# Instructions for the task
Reproduce, exactly and in full, only the lines below from the one containing "This screenshot has width=401, height=817." through the one containing "Collapse the Buildings".

━━━

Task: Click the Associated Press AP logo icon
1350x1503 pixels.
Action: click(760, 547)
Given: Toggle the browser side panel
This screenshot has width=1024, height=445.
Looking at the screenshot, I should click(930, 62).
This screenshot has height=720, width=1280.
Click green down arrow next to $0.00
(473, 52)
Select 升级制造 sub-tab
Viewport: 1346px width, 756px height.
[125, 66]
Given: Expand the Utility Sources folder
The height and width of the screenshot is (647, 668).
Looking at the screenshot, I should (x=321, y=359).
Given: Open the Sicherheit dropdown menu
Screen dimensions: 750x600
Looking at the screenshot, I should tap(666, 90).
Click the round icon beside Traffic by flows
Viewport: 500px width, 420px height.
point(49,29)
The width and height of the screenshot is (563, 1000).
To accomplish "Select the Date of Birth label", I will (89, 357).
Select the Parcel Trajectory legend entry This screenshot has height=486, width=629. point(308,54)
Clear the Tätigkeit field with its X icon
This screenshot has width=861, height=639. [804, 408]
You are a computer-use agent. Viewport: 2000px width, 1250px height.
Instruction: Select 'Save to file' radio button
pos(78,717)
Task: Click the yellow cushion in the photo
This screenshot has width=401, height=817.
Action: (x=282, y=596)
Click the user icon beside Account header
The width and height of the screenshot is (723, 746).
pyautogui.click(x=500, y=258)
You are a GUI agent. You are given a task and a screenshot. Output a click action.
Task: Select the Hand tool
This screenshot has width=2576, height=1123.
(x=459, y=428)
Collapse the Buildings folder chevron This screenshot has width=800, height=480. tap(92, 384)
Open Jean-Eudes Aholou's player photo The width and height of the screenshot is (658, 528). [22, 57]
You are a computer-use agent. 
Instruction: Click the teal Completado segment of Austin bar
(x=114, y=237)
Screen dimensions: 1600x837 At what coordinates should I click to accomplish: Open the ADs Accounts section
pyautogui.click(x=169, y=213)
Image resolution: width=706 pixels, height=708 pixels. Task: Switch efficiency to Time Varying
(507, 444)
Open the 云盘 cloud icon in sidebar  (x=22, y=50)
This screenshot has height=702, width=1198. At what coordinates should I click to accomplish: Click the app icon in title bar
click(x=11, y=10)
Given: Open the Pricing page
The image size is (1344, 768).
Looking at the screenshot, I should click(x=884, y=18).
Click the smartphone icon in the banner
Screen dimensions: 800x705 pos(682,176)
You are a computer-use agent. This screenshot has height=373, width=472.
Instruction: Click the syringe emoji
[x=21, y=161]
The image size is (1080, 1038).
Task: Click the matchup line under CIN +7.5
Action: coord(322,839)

━━━

# Solution
This screenshot has width=401, height=817.
Action: (x=282, y=596)
Click the user icon beside Account header
The width and height of the screenshot is (723, 746).
pyautogui.click(x=500, y=258)
You are a GUI agent. You are given a task and a screenshot. Output a click action.
Task: Select the Hand tool
This screenshot has width=2576, height=1123.
(x=459, y=428)
Collapse the Buildings folder chevron This screenshot has width=800, height=480. tap(92, 384)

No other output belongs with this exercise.